● **Given instruction**:
Can you lay out the lines below as a JSON list of strings, one string per line, with blank lines and the pictures left out?

*** Data section ***

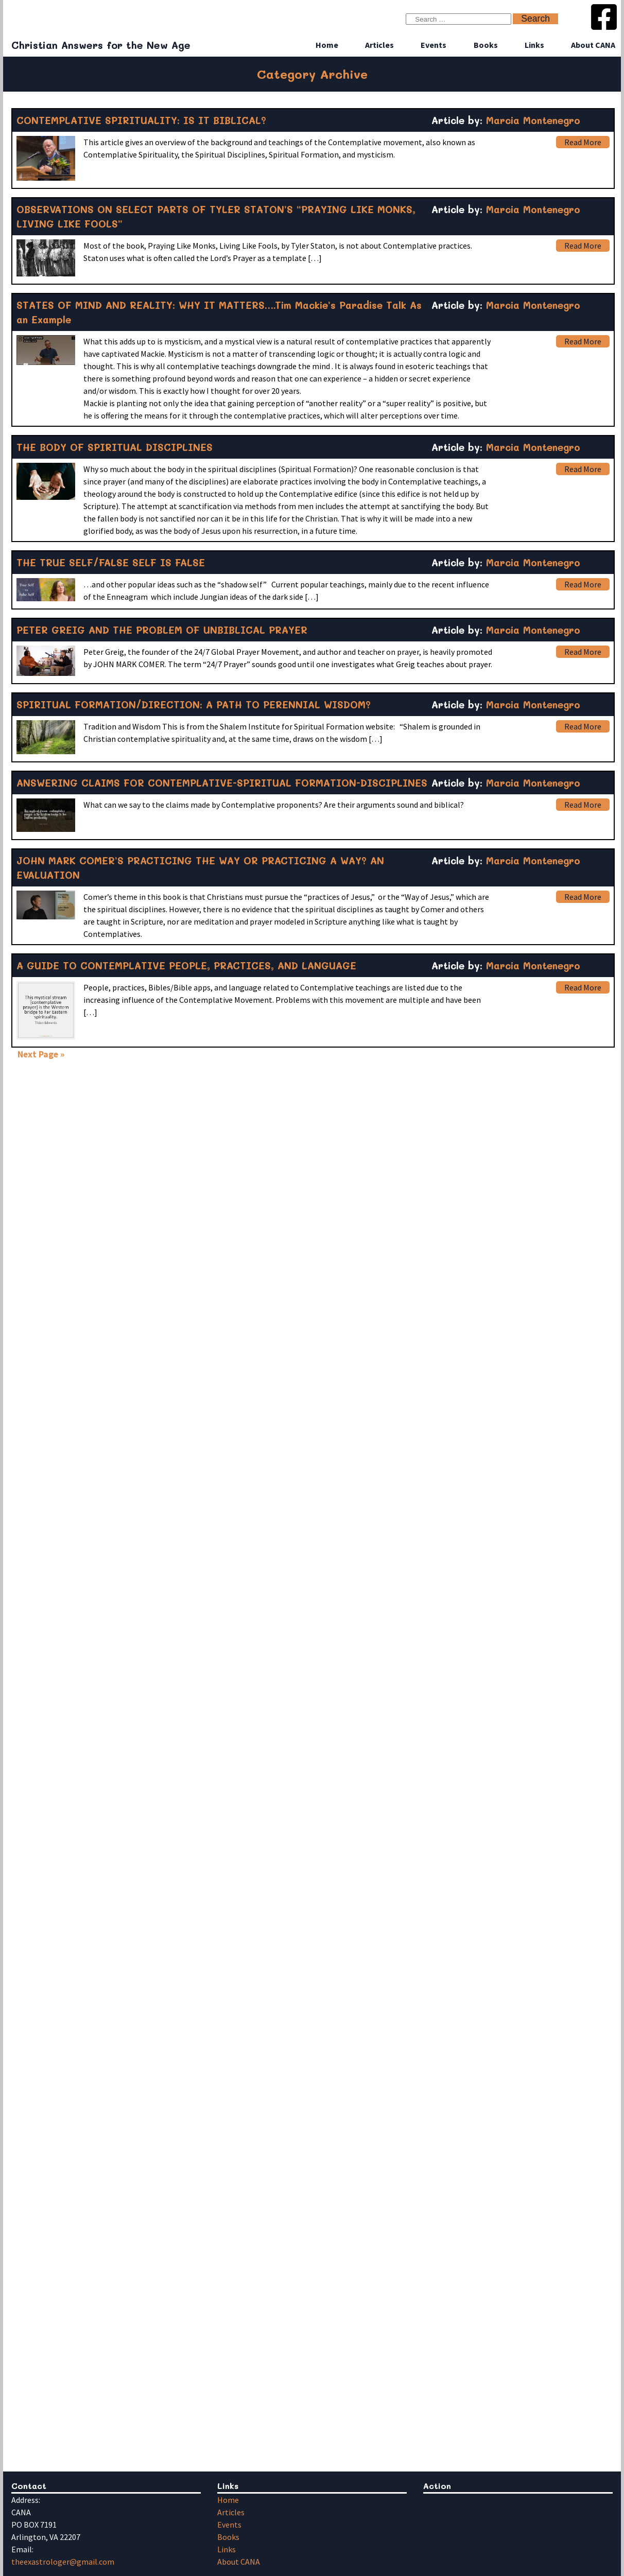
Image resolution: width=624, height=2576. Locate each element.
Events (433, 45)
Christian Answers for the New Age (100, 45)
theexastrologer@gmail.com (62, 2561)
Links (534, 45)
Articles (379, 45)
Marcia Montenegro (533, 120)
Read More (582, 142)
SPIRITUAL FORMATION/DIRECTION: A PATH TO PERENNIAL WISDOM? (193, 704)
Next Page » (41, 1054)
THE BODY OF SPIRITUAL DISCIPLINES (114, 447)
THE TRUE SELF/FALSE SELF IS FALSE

***

● **Solution to this exercise**:
[
  "Image resolution: width=624, height=2576. Locate each element.",
  "Events (433, 45)",
  "Christian Answers for the New Age (100, 45)",
  "theexastrologer@gmail.com (62, 2561)",
  "Links (534, 45)",
  "Articles (379, 45)",
  "Marcia Montenegro (533, 120)",
  "Read More (582, 142)",
  "SPIRITUAL FORMATION/DIRECTION: A PATH TO PERENNIAL WISDOM? (193, 704)",
  "Next Page » (41, 1054)",
  "THE BODY OF SPIRITUAL DISCIPLINES (114, 447)",
  "THE TRUE SELF/FALSE SELF IS FALSE"
]